• Assignment: Output all of the lines below exactly, and leave out each image.

• Data shown:
════
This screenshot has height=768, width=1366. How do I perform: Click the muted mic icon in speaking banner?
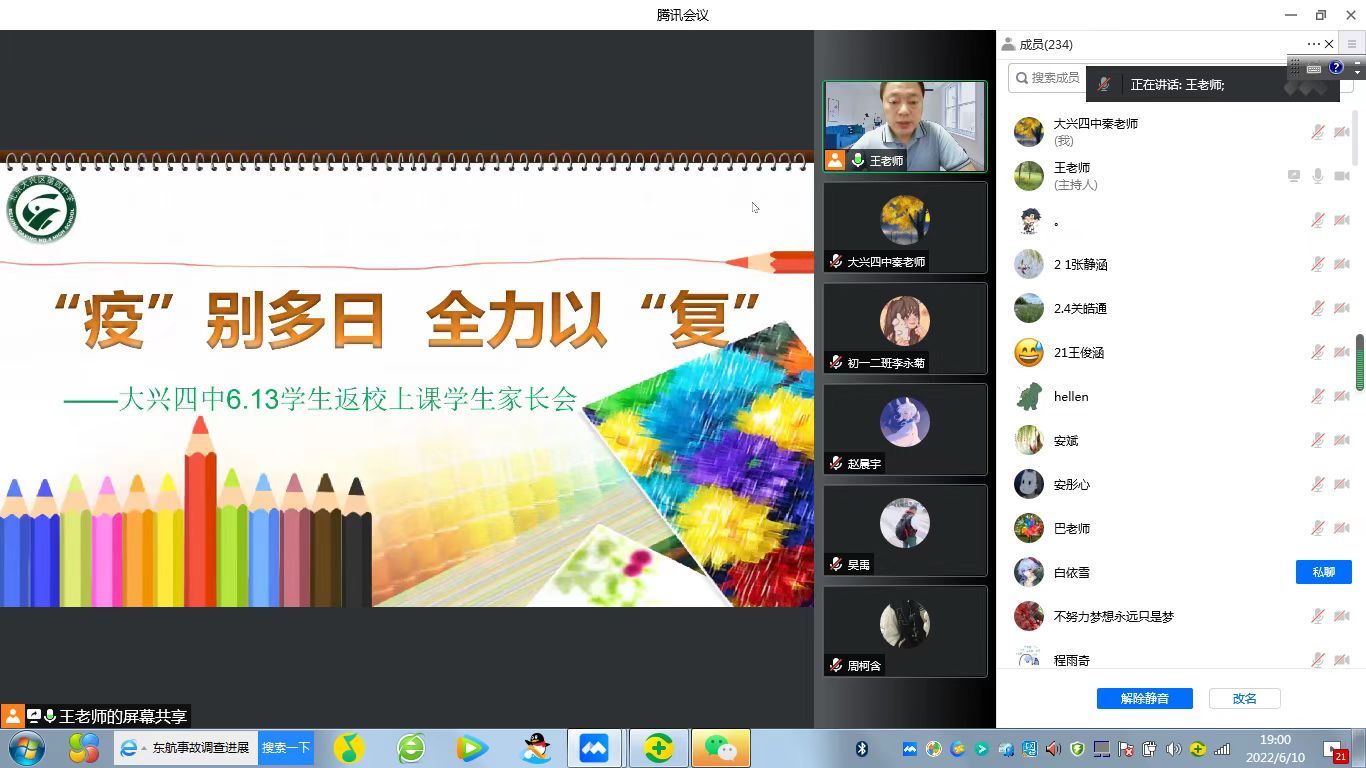(1104, 85)
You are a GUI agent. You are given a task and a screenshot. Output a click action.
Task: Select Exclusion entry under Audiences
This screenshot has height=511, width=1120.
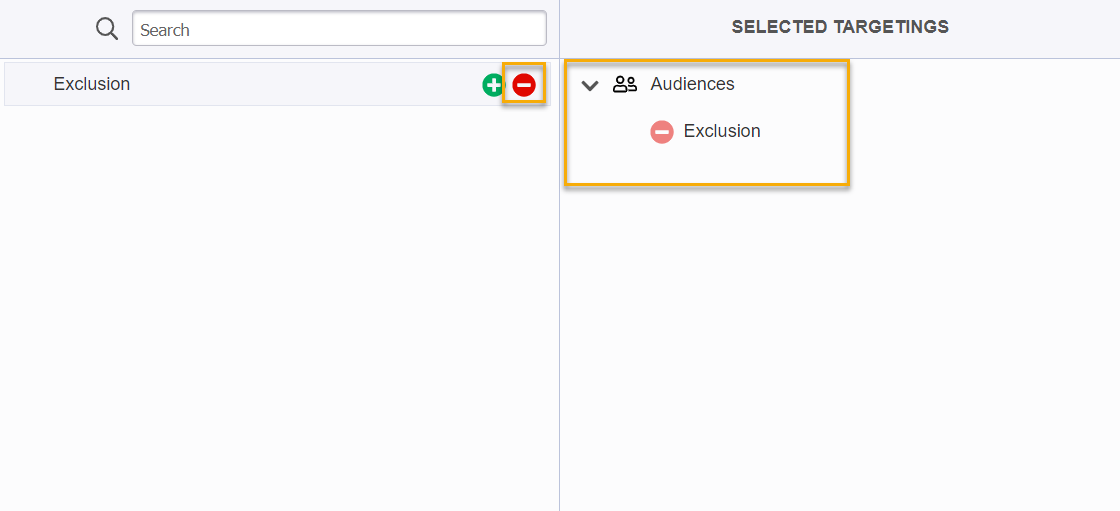722,132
════
• Task solution:
This screenshot has height=768, width=1366. How do I perform: Click the muted mic icon in speaking banner?
(1104, 85)
You are a GUI agent. You are given a task and a screenshot. Output a click action.
Task: Select Exclusion entry under Audiences
This screenshot has height=511, width=1120.
722,132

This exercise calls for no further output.